Matière à réflexion : Bernard Petitjean et Corinne da Costa – Seprem Etudes & Conseil
De plus en plus autonomes, informés et opportunistes, donc potentiellement infidèles, les consommateurs sont aussi de plus en plus sensibles aux offres d’abonnement qui concernent désormais une multitude de produits et services. Décryptage d’une apparente contradiction.
L’abonnement n’a longtemps concerné que des secteurs pour lesquels il s’imposait « par défaut » et non en raison de ses avantages : comment lire un magazine ultra spécialisé lorsqu’on habite en zone rurale ? Comment accéder à l’énergie ou aux réseaux téléphoniques sans accepter de passer un contrat avec les fournisseurs concernés ? Comment trouver une place d’opéra sans être abonné alors que l’offre est très inférieure à la demande ? Comment visionner les films récents et suivre les grands événements sportifs sans en passer par les conditions commerciales de Canal + ?
Mais la nécessité n’explique pas complètement l’incroyable développement de l’abonnement. On peut désormais s’abonner au cinéma et aux salles de sport, aux romans sentimentaux des collections Harlequin, mais aussi pour recevoir régulièrement des couches culottes, des courses de base, des bouquets de fleur, de l’eau minérale, des lentilles de contact, des paniers de produits frais préparés par les AMAP, des chaussettes, des aliments pour animaux, des préservatifs, des « box » aux contenus variés (cf « Matière à Réflexion » N° 158) et même de vraies lettres avec de vrais timbres écrites à la main par de vrais gens …

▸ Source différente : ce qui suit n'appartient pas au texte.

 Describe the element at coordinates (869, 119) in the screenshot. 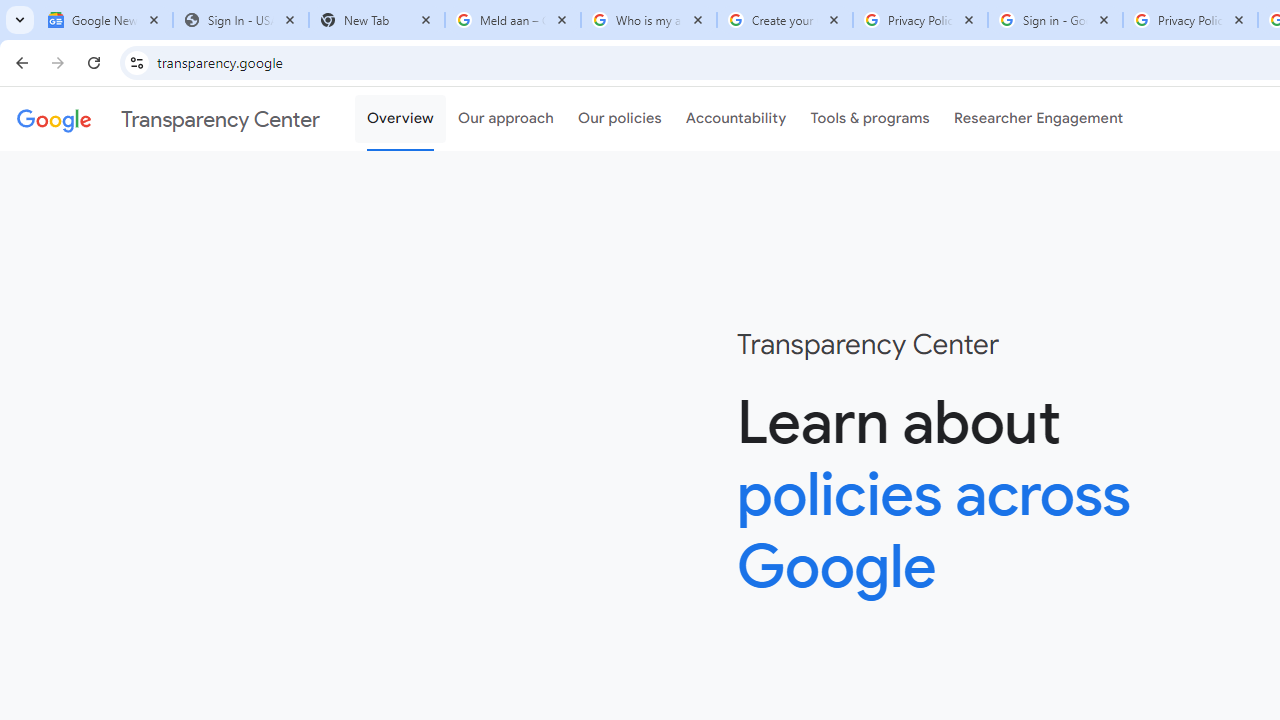

I see `'Tools & programs'` at that location.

Ce succès de l’abonnement a des explications rationnelles telles que l’attrait pour une promesse de prix réduit par rapport à l’achat ponctuel et la suppression du déplacement.
Mais c’est l’irrationnel qui l’explique le mieux : la suppression de la décision face à « l’hyper choix », l’attachement aux marques, l’impression d’optimiser son pouvoir d’achat, le fait d’être connu et reconnu, ou encore « l’effet wahou ! » que provoque l’ouverture du paquet et la découverte des petites surprises réservées aux abonnés.

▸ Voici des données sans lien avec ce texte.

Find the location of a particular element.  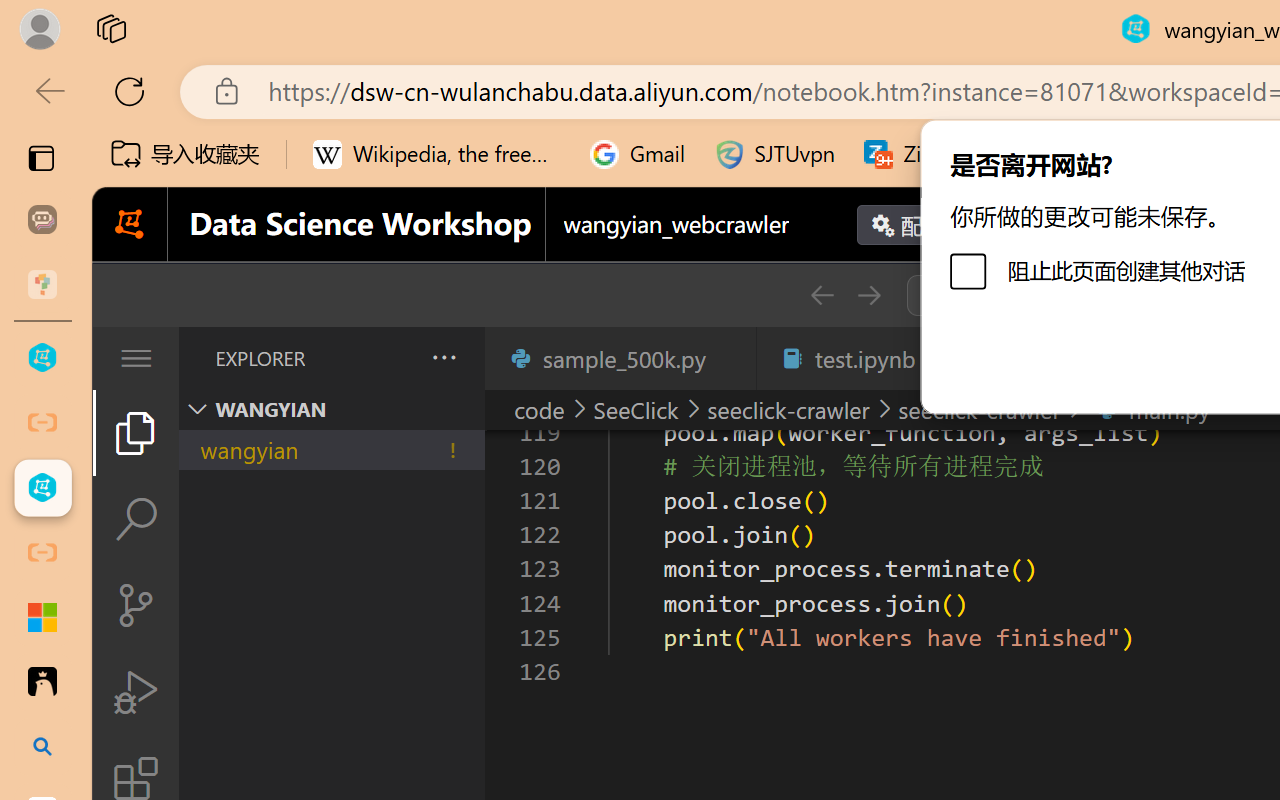

'Adjust indents and spacing - Microsoft Support' is located at coordinates (42, 617).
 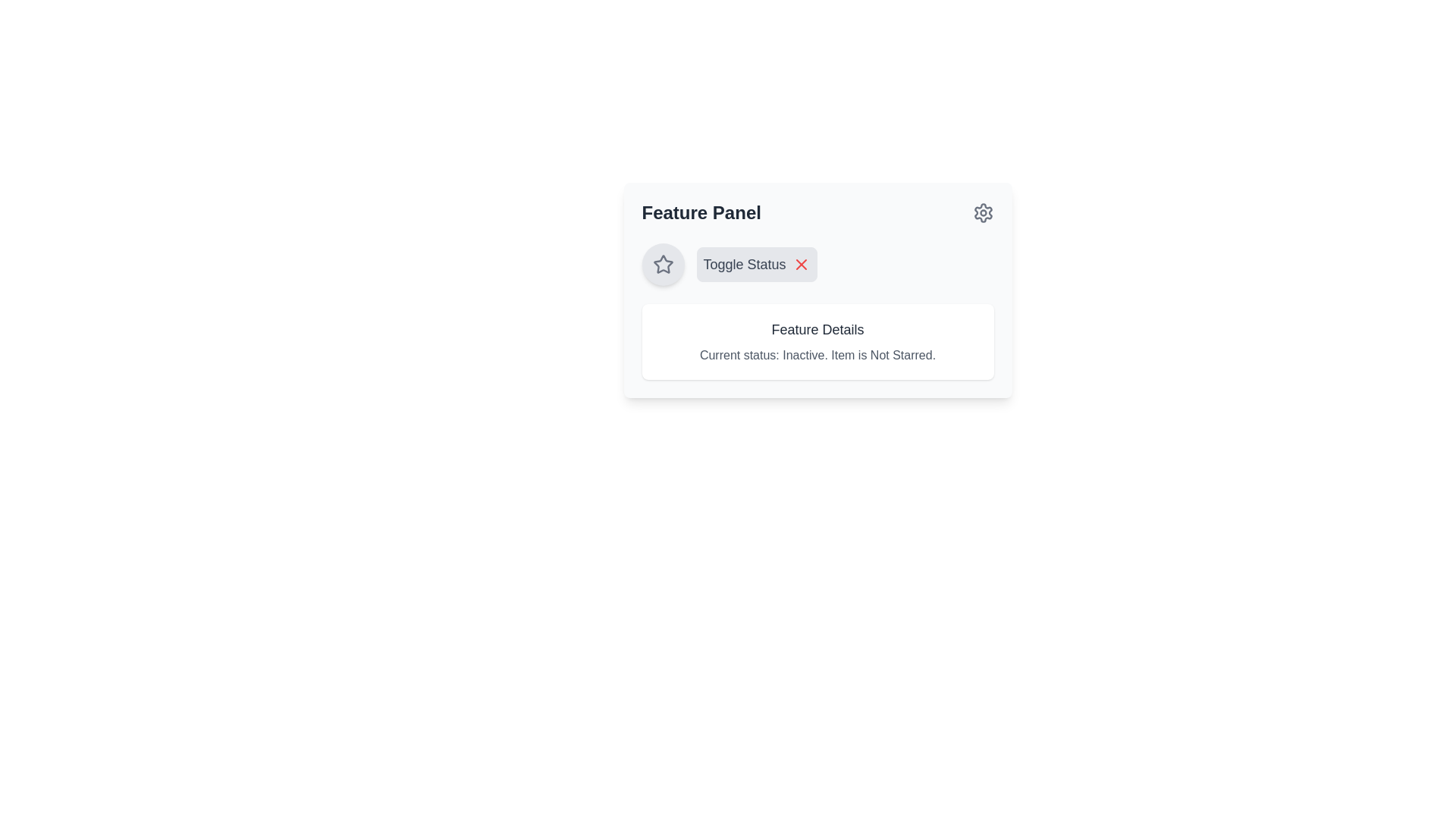 I want to click on the status indicator text label that indicates the item is inactive and not starred, positioned below 'Feature Details' within the white card layout, so click(x=817, y=356).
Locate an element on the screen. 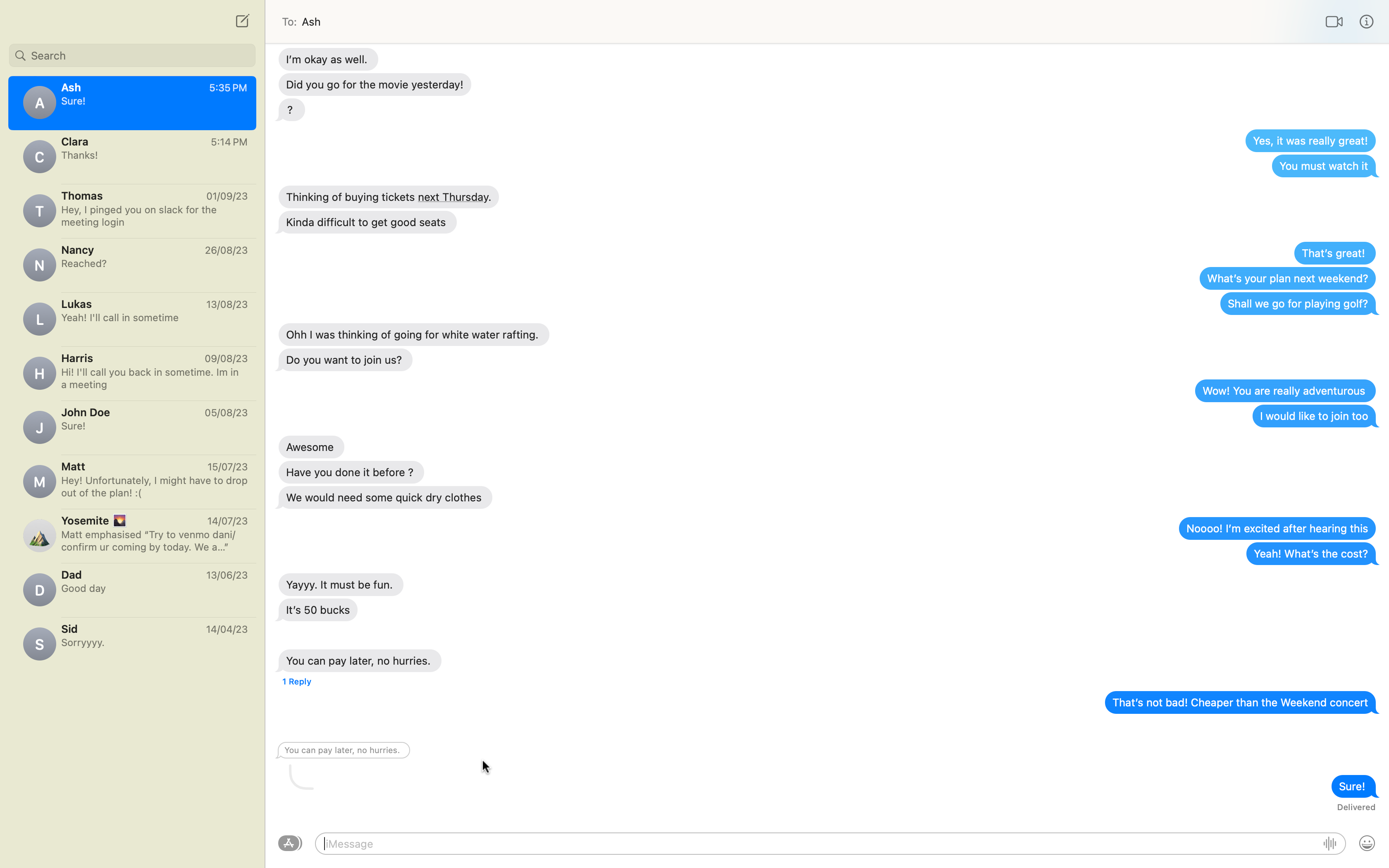  Send a "Hello" message to Ash is located at coordinates (818, 843).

Pour les entreprises qui décident de mettre l’abonnement au cœur de leur stratégie, les bénéfices sont nombreux : ce sont les clients qui font la trésorerie ; leur fidélisation dans la durée permet à l’entreprise de consacrer des moyens plus importants à la transformation de prospects en nouveaux clients ; l’abonné oublie le prix et perd l’habitude de comparer ; l’étude de ses comportements permet d’anticiper les changements de consommation et de définir de nouvelles offres ; enfin, comme il est toujours plus compliqué d’agir que de laisser faire, la reconduction tacite des abonnements est forte.
Le développement de l’abonnement n’est pas un phénomène de mode mais une tendance lourde, portée par des comportements et attentes de consommateurs déjà anciens ainsi que par les possibilités offertes par Internet et le « datamining ». Ce n’est pas non plus un épiphénomène : selon l’INSEE, 30% des dépenses des ménages sont aujourd’hui pré-engagées.
Qui pourra en profiter demain ? Tous ceux qui proposent des produits et services très ciblés et, plus particulièrement, ceux qui ont déjà une vraie culture de l’abonnement. Les médias ne sont pas les plus mal placés.